Flabbergasted they would ask her, a vocal critic of the weight-loss industry, Ms. Tovar turned down all the offers. She says the insidious marketing of GLP-1s isn’t as transparent as it was for previous diets or weight-loss drugs. While Weight Watchers or Jenny Craig advertisements would promote dramatic before-and-after photos, modern advertising broadcasts more “covert fatphobia,” Ms. Tovar says.

“There are images of happy plus-size people injecting themselves, and we are so hungry for positive imagery of plus-size people, these companies are giving us what we’ve always wanted,” says Ms. Tovar. “But fundamentally, the message is the same: Something is wrong with your body that you need to change and we have the product for you.”

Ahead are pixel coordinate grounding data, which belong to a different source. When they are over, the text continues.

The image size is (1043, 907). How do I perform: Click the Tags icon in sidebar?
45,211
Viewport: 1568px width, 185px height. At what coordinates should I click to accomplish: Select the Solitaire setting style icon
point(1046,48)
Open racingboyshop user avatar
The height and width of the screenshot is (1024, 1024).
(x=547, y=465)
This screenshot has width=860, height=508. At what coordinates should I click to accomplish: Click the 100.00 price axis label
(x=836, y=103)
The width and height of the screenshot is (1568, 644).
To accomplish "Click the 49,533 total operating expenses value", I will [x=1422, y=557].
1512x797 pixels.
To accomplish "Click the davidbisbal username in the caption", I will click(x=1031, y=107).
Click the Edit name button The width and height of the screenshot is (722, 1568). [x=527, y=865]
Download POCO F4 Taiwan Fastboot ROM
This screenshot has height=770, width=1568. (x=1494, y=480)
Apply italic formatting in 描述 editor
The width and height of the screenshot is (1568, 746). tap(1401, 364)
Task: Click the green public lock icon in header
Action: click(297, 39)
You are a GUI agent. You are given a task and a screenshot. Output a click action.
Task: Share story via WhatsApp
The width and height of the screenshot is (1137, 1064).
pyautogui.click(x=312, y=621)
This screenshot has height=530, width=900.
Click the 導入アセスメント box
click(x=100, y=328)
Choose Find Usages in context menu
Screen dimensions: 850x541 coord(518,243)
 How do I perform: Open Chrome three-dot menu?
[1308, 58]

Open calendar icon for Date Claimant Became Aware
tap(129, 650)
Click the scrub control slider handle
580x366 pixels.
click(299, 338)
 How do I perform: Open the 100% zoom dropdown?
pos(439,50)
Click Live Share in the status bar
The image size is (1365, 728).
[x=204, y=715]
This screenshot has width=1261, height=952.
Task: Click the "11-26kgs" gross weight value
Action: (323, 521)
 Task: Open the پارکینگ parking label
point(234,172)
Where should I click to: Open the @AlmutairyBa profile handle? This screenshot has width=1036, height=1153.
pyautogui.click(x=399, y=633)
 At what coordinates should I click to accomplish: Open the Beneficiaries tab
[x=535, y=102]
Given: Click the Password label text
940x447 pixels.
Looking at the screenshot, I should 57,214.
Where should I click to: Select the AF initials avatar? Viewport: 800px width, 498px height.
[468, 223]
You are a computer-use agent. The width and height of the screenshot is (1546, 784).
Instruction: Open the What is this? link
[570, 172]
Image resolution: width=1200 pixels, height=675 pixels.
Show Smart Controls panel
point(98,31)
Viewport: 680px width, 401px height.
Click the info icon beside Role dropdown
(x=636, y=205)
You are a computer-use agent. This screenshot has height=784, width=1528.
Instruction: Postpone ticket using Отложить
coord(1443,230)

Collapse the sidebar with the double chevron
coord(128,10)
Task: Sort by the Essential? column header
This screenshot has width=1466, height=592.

As telehealth and weight-loss companies enlist influencers for advertising, it’s a much harder time to be a plus-size content creator.

“For a moment, we had some sort of visibility and breathing room to be ourselves,” says Ms. Brenna, the influencer in Vancouver. “Now with the emphasis of weight loss and thinness, [body positivity] is no longer in the spotlight. It’s no longer a place where a person is cool because they’re plus-size and walking the runway.”

Ms. Ellis, the fitness coach, sees her role in the body acceptance movement as particularly important during this shift. “This is the time, now more than ever, to be that beacon and to stand by what I’ve believed this whole time, which is that everybody deserves to feel good in their body,” she says.

“I think we’re gonna see a lot of people who are performatively participating in body positivity switch teams,” says Ms. Ellis. “But there is a group of people who are steadfast and from day one have been huge advocates for the real movement of body positivity. I think right now it’s going to weed out the people who were never really body positive to begin with.”